# WORK TO COMPLETE
(a) In the article on Gore's Washington trip, rewrite the paragraph beginning "Gore promised that, as president" as a shorter paragraph that keeps its main facts.
(b) Name every person mentioned by name in the article on Gore's Washington trip.
(c) Answer these questions from the article on Gore's Washington trip:
(i) On what day did Gore travel across Washington?
(ii) What role does Dan Bartlett hold?
(iii) According to Bush, what exists that could help the fish reach their spawning grounds?
BEGIN SOURCE PASSAGE
Gore Takes to the Water
by Matea Gold, Times staff writer
RICHLAND, Wash. -- Vice President Al Gore hopscotched across the state of Washington on Friday, trying to emphasize his environmental credentials even as he sidestepped a regional controversy about whether to breach the Snake River dams to help restore the salmon stock.
Gore promised that, as president, he would work to find a compromise between environmentalists who want to make it easier for the region's salmon to swim upstream and farmers who want to keep the dams for local irrigation. Business interests also oppose breaching the dams, which supply electricity to the eastern part of the state. The controversy has pitted two of the vice president's constituencies against each other: environmentalists and labor.
But despite continued pressure to take a position, Gore once again refused Friday, saying instead that as president he would bring together all the stakeholders to find a solution.
"I am deeply committed to saving and restoring the salmon of this region," Gore said during a morning visit to this small river town. "Extinction is not an option and neither is massive economic dislocation.
"If you stand with me in this election, I promise you will have a president who is committed heart and soul to finding the right solution."
Gore was immediately accused of ducking the issue by the campaign of his Republican rival for the presidency, Texas Gov. George W. Bush.
"Al Gore continues to demonstrate weak leadership on an important issue," Bush spokesman Dan Bartlett said in a statement. "The citizens of the Pacific Northwest deserve to know where the vice president stands on an issue as important as breaching the dams."
Bush opposes breaching the dams, saying technology exists that could help the fish reach their spawning grounds.
END SOURCE PASSAGE
BEGIN ROWS
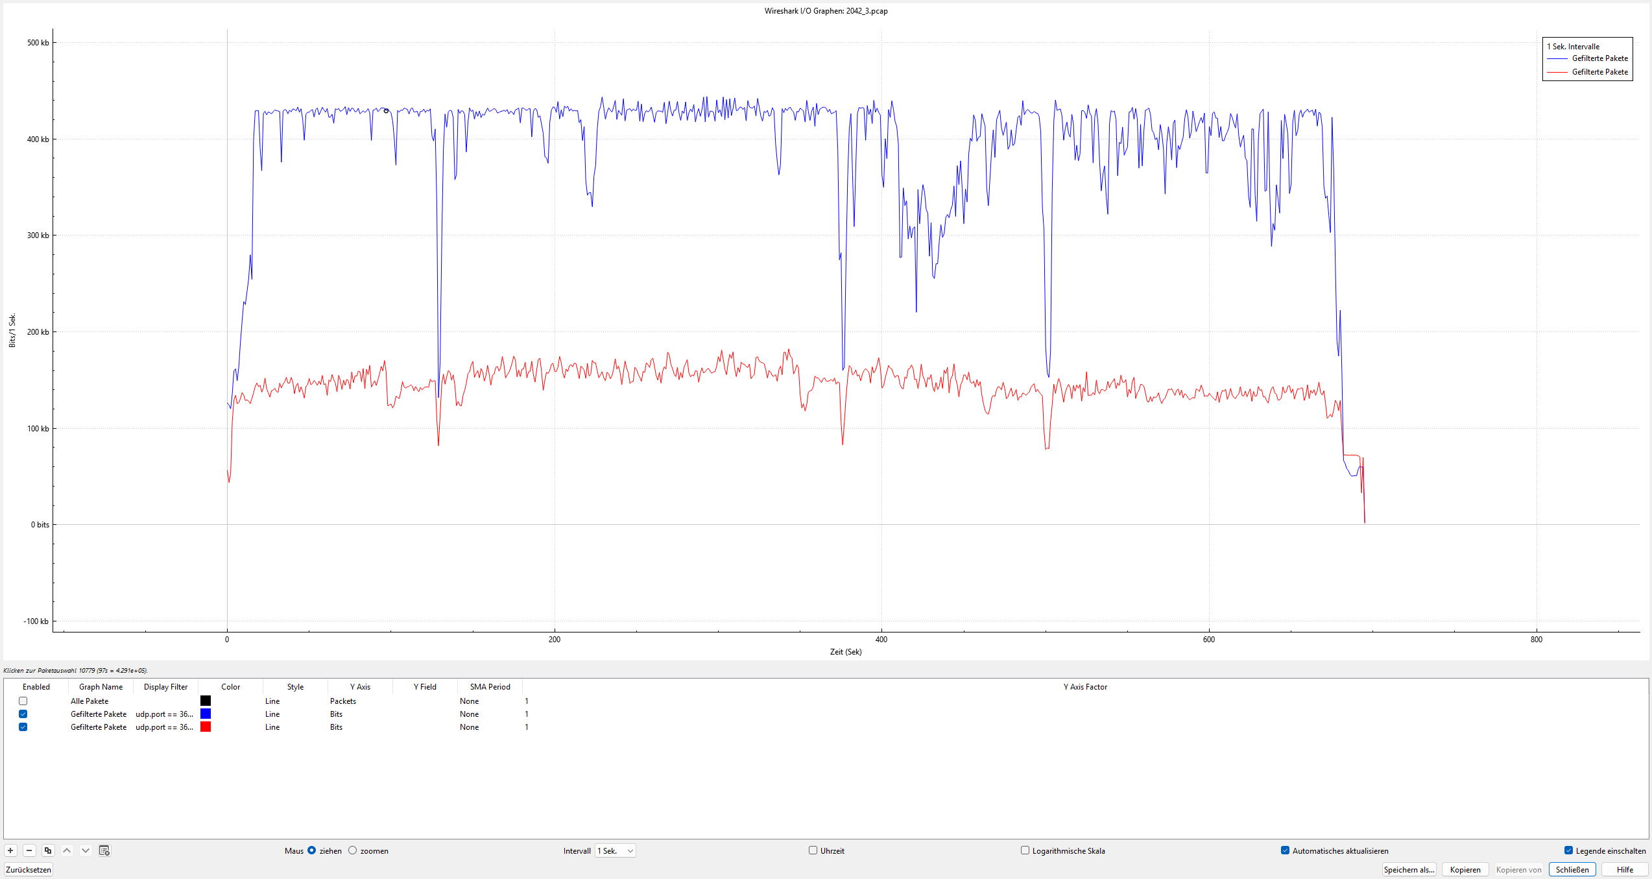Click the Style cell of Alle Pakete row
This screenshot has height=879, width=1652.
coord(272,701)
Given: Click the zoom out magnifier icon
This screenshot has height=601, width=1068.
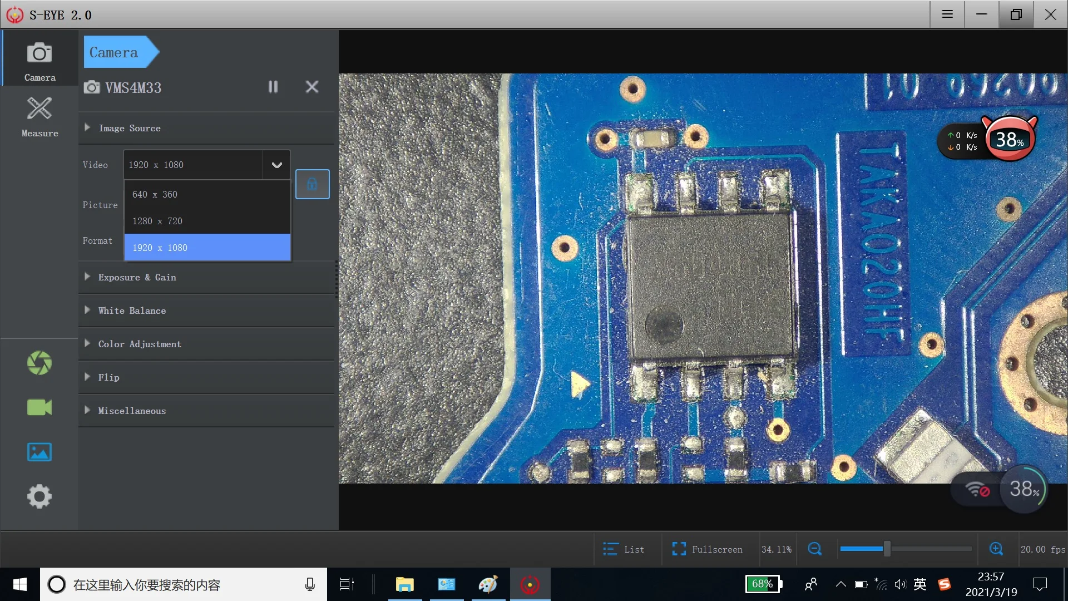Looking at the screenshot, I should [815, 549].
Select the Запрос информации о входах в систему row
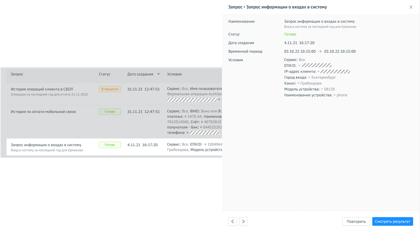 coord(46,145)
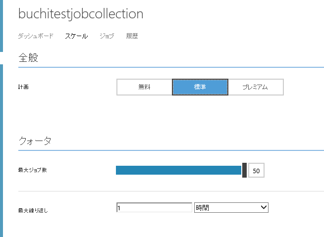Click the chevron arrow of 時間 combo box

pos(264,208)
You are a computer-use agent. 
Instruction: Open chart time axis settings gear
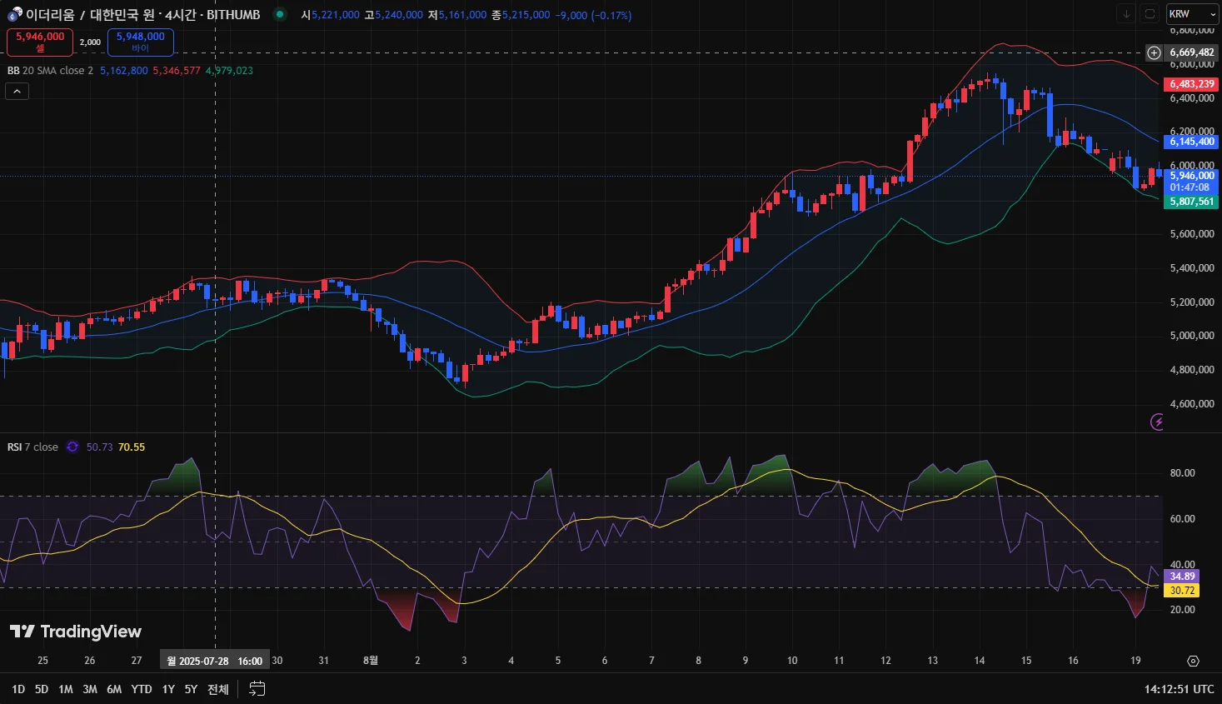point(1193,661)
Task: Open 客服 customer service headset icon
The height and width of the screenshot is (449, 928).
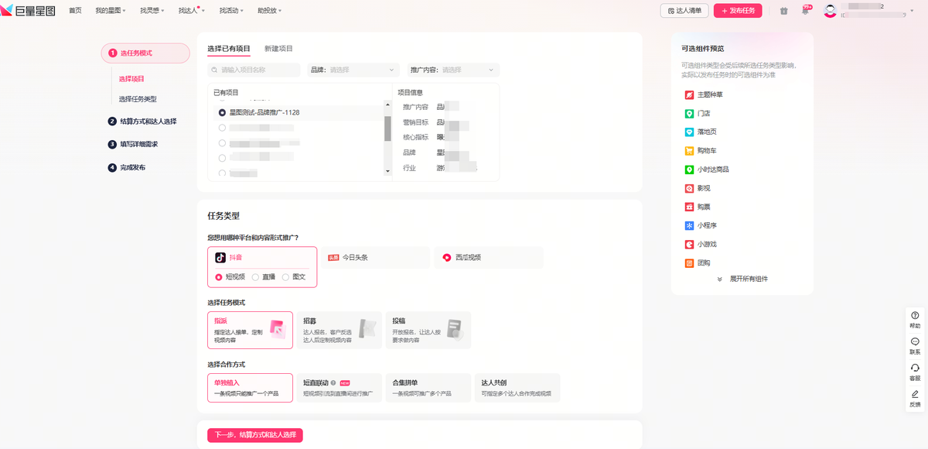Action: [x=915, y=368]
END ROWS
BEGIN ROWS
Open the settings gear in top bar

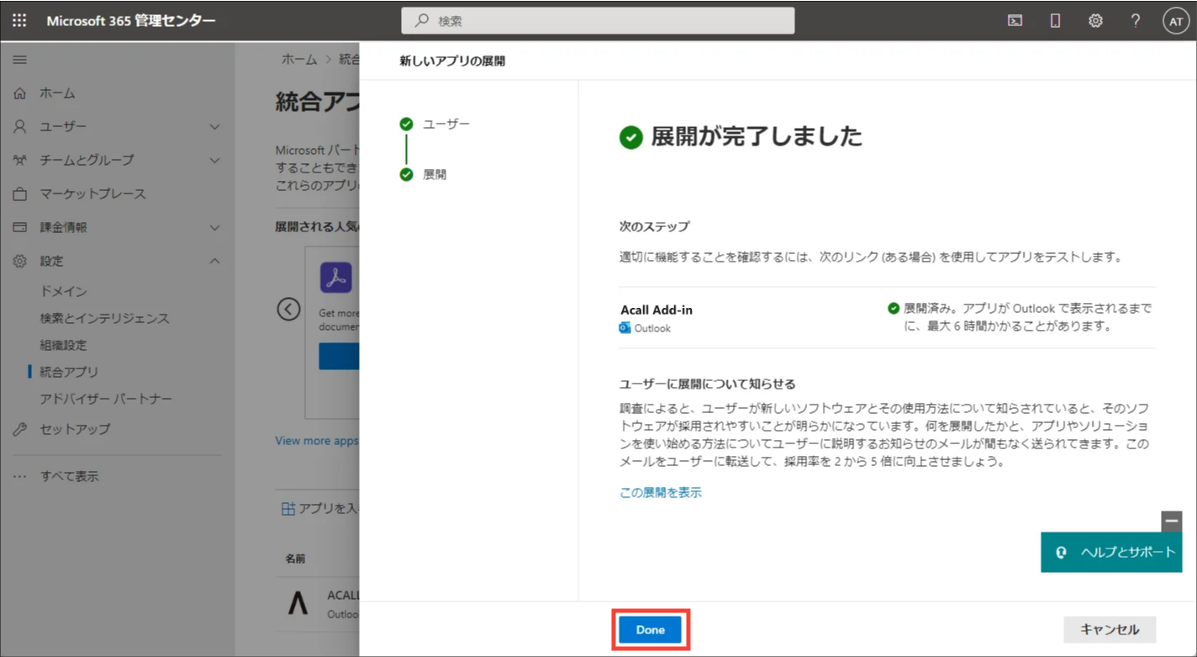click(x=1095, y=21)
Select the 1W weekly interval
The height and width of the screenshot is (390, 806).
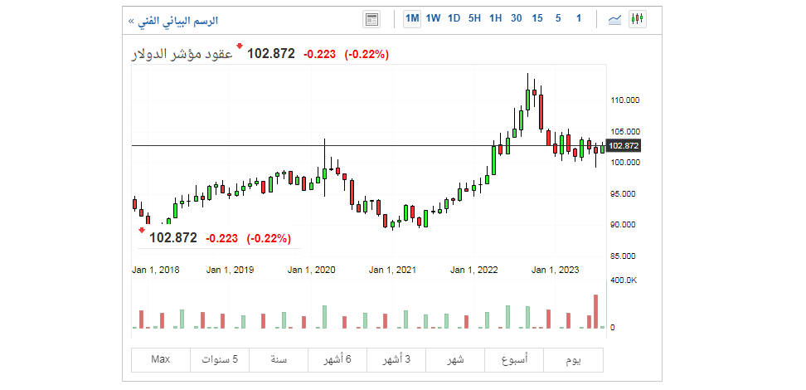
END ROWS
BEGIN ROWS
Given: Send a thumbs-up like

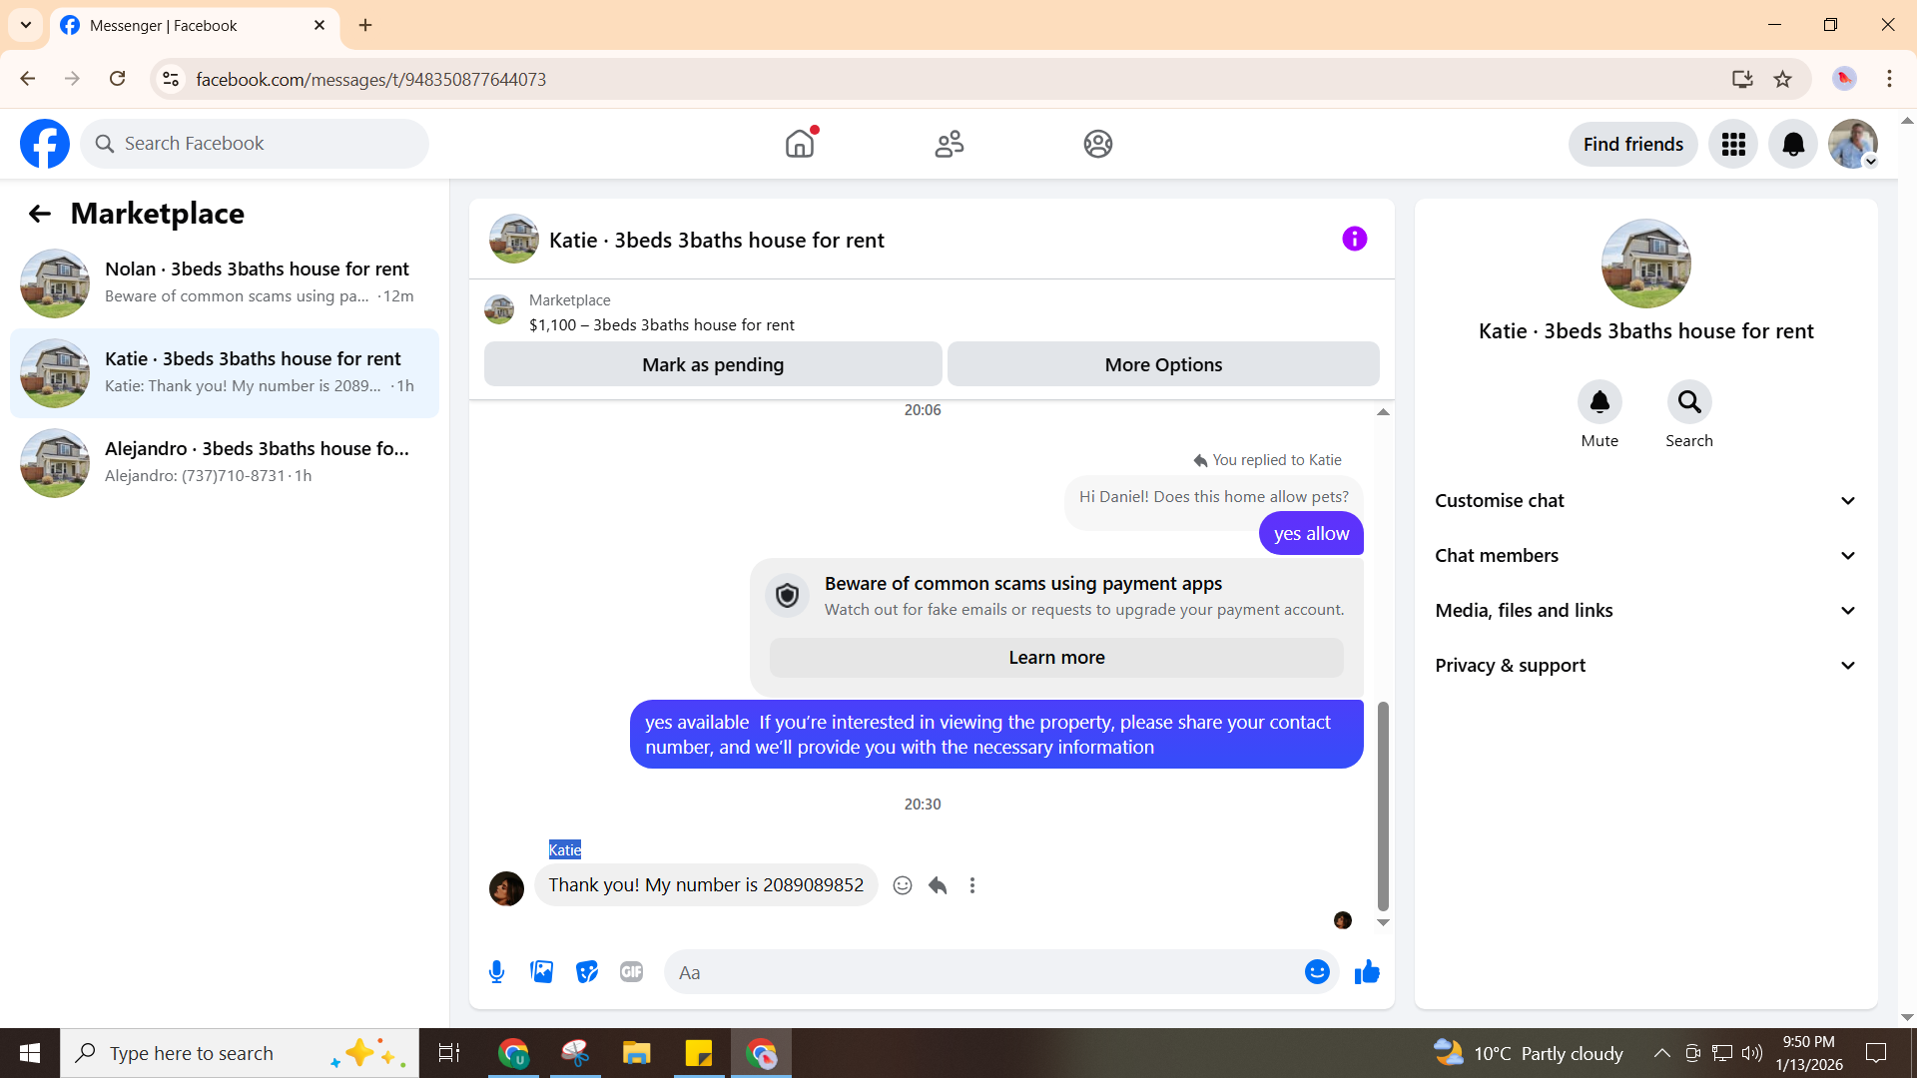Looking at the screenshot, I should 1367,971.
END ROWS
# SOLUTIONS BELOW
(a) Gore pledged that, as president, he would seek a compromise between environmentalists, who want salmon to swim upstream more easily, and farmers, who want to keep the dams for irrigation. Business interests also oppose breaching the dams, which supply electricity to eastern Washington. The dispute sets two of Gore's constituencies, environmentalists and labor, against each other.

(b)
Al Gore
Matea Gold
George W. Bush
Dan Bartlett

(c)
(i) Friday
(ii) He is a spokesman for Bush.
(iii) Technology